O Tribunal de Justiça de Mato Grosso do Sul (TJMS) confirmou que o acusado Wesley Ferreira da Silva Francalino, conhecido como “Paulista”, de 42 anos, vai a júri popular pelo homicídio de Clayton Gomes da Silva, de 18 anos.
O crime ocorreu em 12 de novembro de 2006, no bairro Vila Santo Eugênio, em Campo Grande, quando a vítima foi morta a tiros. O acusado responde por homicídio qualificado, pelos motivos fútil (torpe) e pelo recurso que dificultou a defesa da vítima.
Ao analisar o caso, o TJMS entendeu que o conjunto de provas reunido no processo não autoriza o afastamento das qualificadoras nesta fase processual. Conforme a decisão, as qualificadoras devem ser mantidas quando existem indícios mínimos que as sustentem.

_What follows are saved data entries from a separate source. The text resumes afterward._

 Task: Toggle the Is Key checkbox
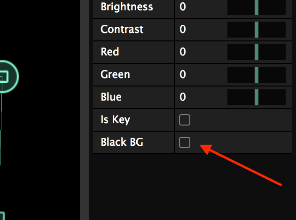pyautogui.click(x=185, y=120)
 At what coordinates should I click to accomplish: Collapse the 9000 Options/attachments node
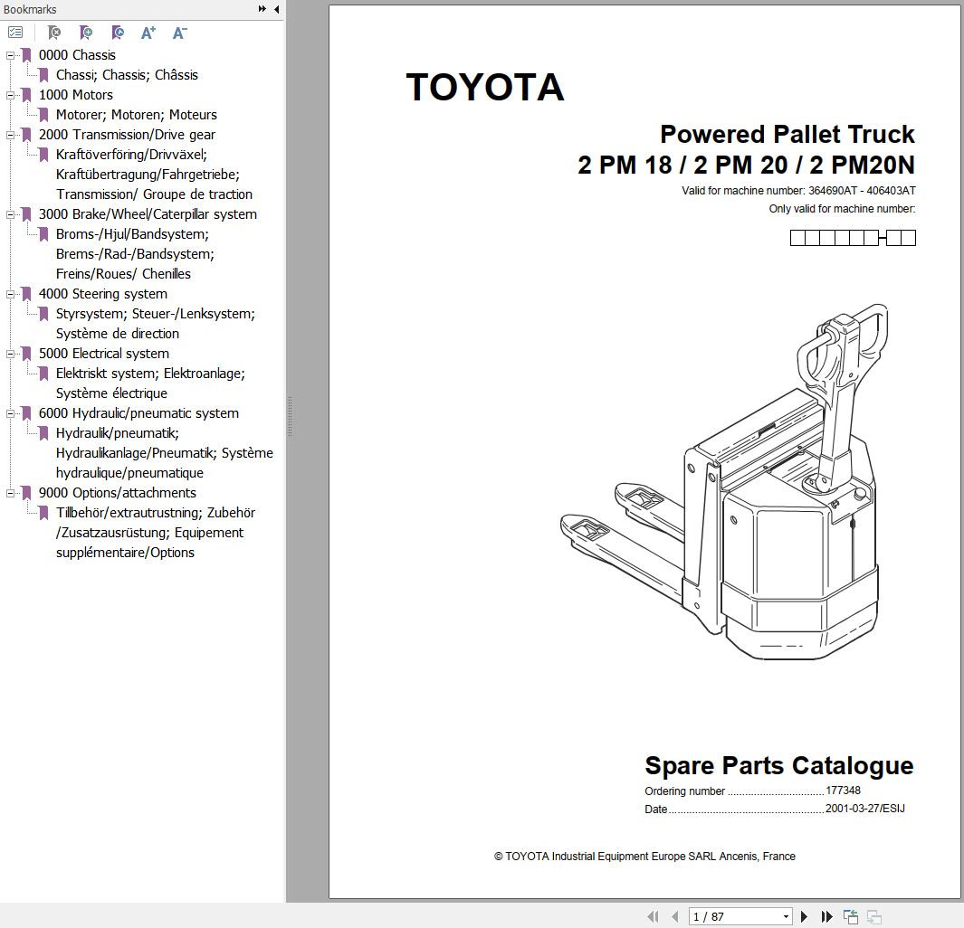[x=10, y=493]
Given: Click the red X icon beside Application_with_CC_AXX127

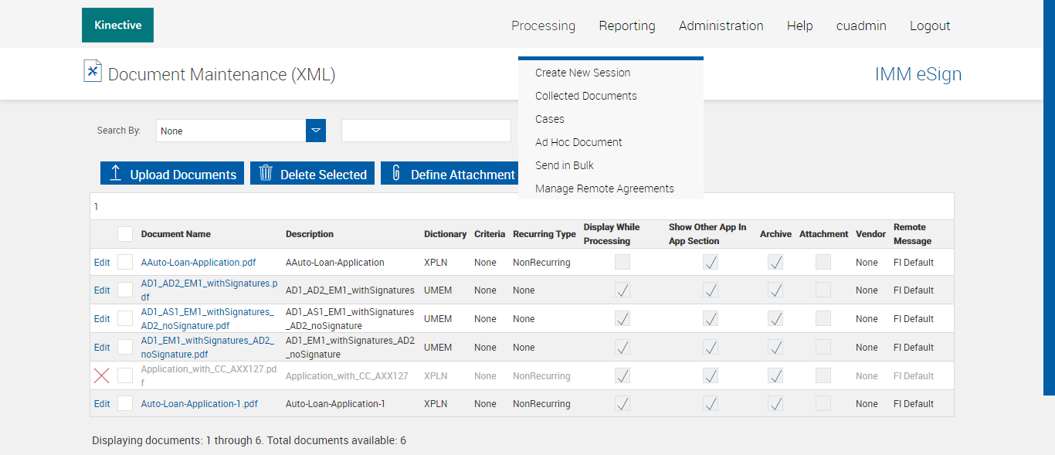Looking at the screenshot, I should click(x=101, y=376).
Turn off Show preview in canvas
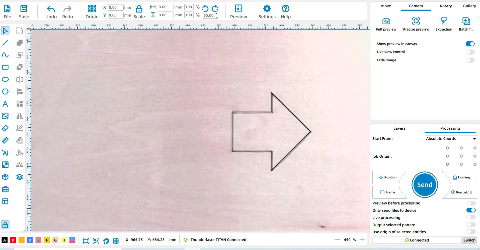Screen dimensions: 480x250 click(x=470, y=44)
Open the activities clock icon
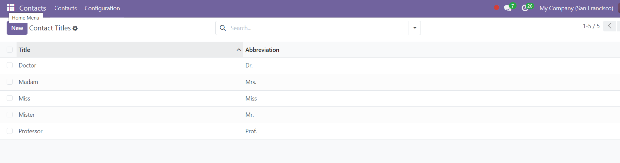The height and width of the screenshot is (163, 620). 525,8
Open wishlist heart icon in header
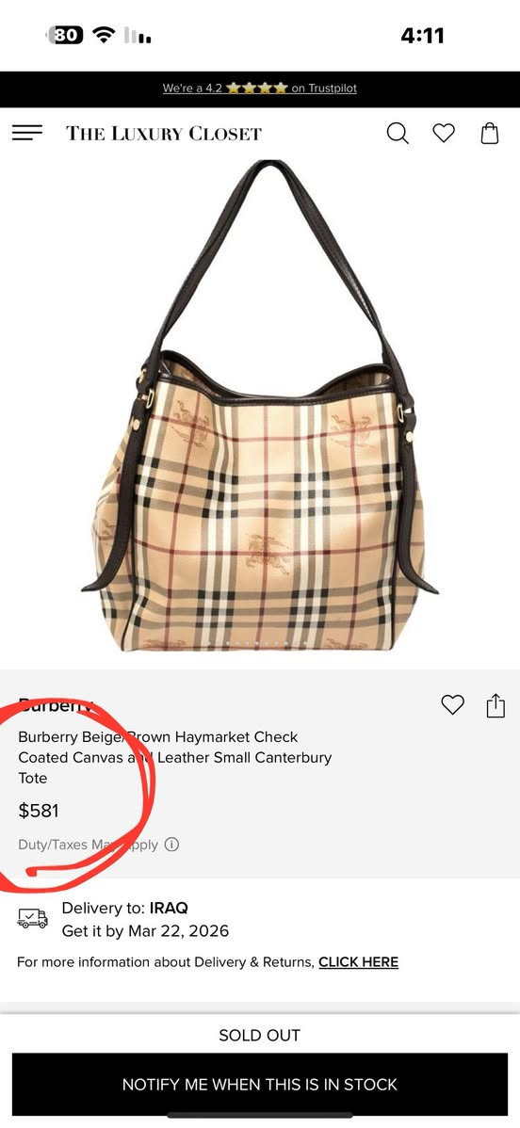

No caso, a qualificadora do motivo torpe encontra respaldo nos próprios fatos descritos na denúncia do Ministério Público, que apontam que o crime teria sido cometido por sentimento de vingança.
Segundo a acusação, a motivação estaria relacionada a um episódio ocorrido dias antes do homicídio, quando pessoas ligadas ao acusado teriam sido expulsas de uma praça pública após desentendimento envolvendo a vítima.
Para o Tribunal, essa circunstância, em tese, revela motivação moralmente reprovável, suficiente para caracterizar o motivo torpe. A data do julgamento ainda será marcada pela 2ª Vara do Tribunal do Júri, que é presidida pelo juiz Aluizio Pereira dos Santos.